Morgan Stanley
  • Ideas Podcast
  • May 14, 2019

Inventing Flavors: A Taste of the Future

Hosted by Ashley Milne-Tyte
The Future of Flavor

In this episode, we head to upstate New York and Portland, Oregon, to sample some of the flavors competing for the future of our palettes, and our wallets.

Have you ever tasted a habanada pepper? An upstate abundance potato? A Robin’s Koginut squash? These new vegetable breeds, all created by Row Seven Seed Company, are bursting with new flavors that come straight from the earth. But what about those wasabi seaweed snacks? Or something like beer chips? Or crazy ice cream flavors that seem to come from natural sources but are most-likely made in a lab?

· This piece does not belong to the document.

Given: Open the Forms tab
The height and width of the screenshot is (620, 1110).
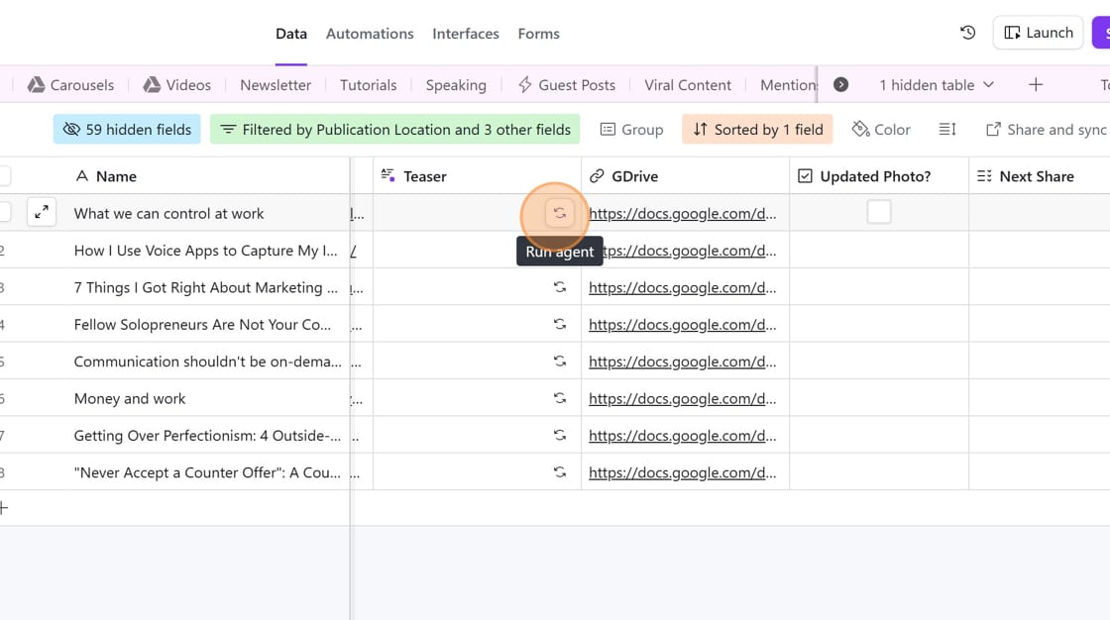Looking at the screenshot, I should coord(538,33).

The flavor industry is worth billions of dollars, but with new technology, our changing environment, globalization, and a better understanding of how to invent new types of food, the future of flavor is being pulled in two very different directions. As different players in the food industry invent new flavors, consumers will have to make new choices about what flavors they want: flavors from the farm or the lab.

In this episode of the Ideas podcast, we explore these two different locations to understand the future of the flavor industry. First, we travel to the Fingerlakes region in upstate New York, where we’ll tag along with Michael Mazourek, a plant breeder and co-founder of Row Seven Seed, as he delivers his produce and spreads Row Seven’s mission: to change our agricultural system by breeding for flavor.

We then head to a lab across the country in Portland, where we’ll meet Sarah Masoni, a flavor designer with a “million-dollar palate.” There, Sarah will tell us why the future of flavor isn’t as subjective as we might think. And, finally, we’ll hear from Vincent Sinisi, a food retail analyst at Morgan Stanley, about how consumers and food retailers are creating new opportunities for both farm and lab-made flavors to appear on your supermarket shelves.